**PASSAGE FOR REVIEW**.
━━━

And in an unexpected turn, a subsequent diagnostic analysis uncovered no signs of SIV-specific antibodies nor killer T-cells, or as Andrieu puts it: “It was like there was no immune response at all.”
What they did find, though, was a previously unknown class of CD8 immune cells that, in the presence of the virus, appears to halt the activation of CD4 cells. This is done by switching off a set of molecules located on the surface of the cell that are used to detect foreign proteins. Deactivating these molecules, called major histocompatibility complex or MHC, appears to keep CD4 cells in a resting state and impervious to infection.
To verify whether that this was indeed the case, the researchers later injected four of the immunized monkeys with an antibody that eliminates all traces of CD8 cells. As predicted, all were infected during a subsequent exposure to SIV. Fortunately, though, the CD8 cells returned once the antibodies were removed and, in a matter of weeks, viral loads fell back to undetectable levels and remained that way long after.

━━━

**SOURCE DATA**.
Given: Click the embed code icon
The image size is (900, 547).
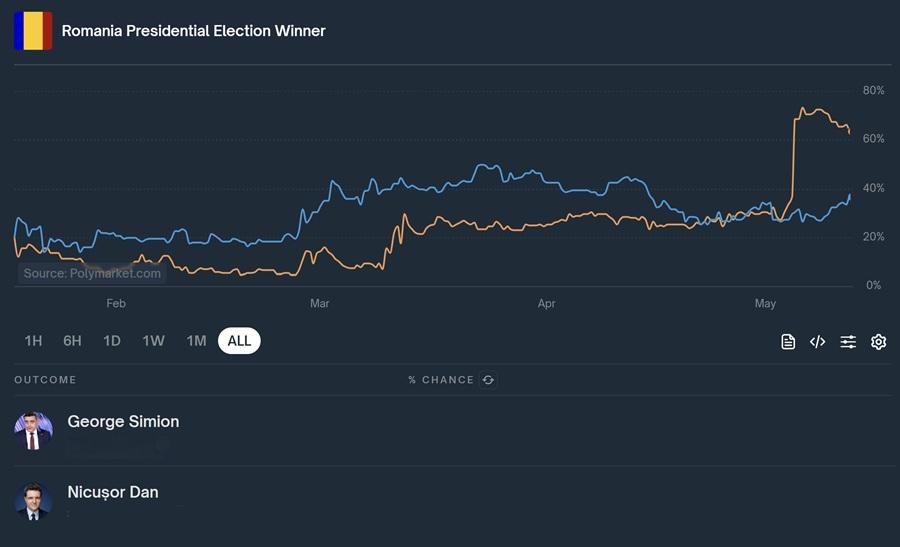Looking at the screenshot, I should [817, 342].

━━━

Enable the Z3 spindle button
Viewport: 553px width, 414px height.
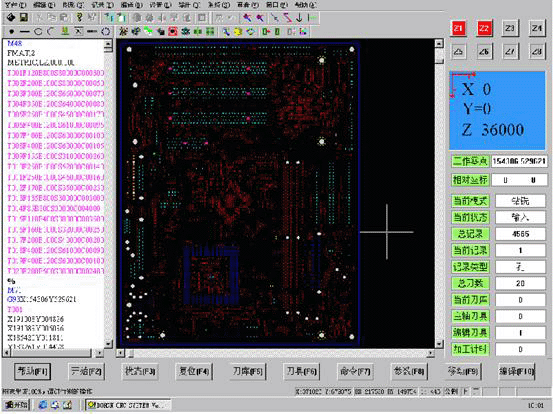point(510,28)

━━━

**WORK INSTRUCTION 1**.
Decide whether each statement agrees with the passage on the SIV study. Answer yes or no for (a), (b) and (c), and quote the deciding words from the passage. (a) The diagnostic analysis found SIV-specific antibodies. (b) The molecules that were switched off are called major histocompatibility complex. (c) The researchers injected six of the immunized monkeys with the antibody.
**WORK INSTRUCTION 2**.
Please rewrite the paragraph of the passage on the SIV study that begins "What they did find, though" as a short list that keeps its main facts.

**WRITTEN SOLUTION 1**.
(a) No: "uncovered no signs of SIV-specific antibodies nor killer T-cells"
(b) Yes: "Deactivating these molecules, called major histocompatibility complex or MHC"
(c) No: "the researchers later injected four of the immunized monkeys"

**WRITTEN SOLUTION 2**.
- The researchers found a previously unknown class of CD8 immune cells.
- When the virus is present, these cells appear to halt the activation of CD4 cells.
- They do this by switching off molecules on the cell surface that detect foreign proteins.
- These molecules are called major histocompatibility complex (MHC).
- Deactivating them appears to keep CD4 cells resting and impervious to infection.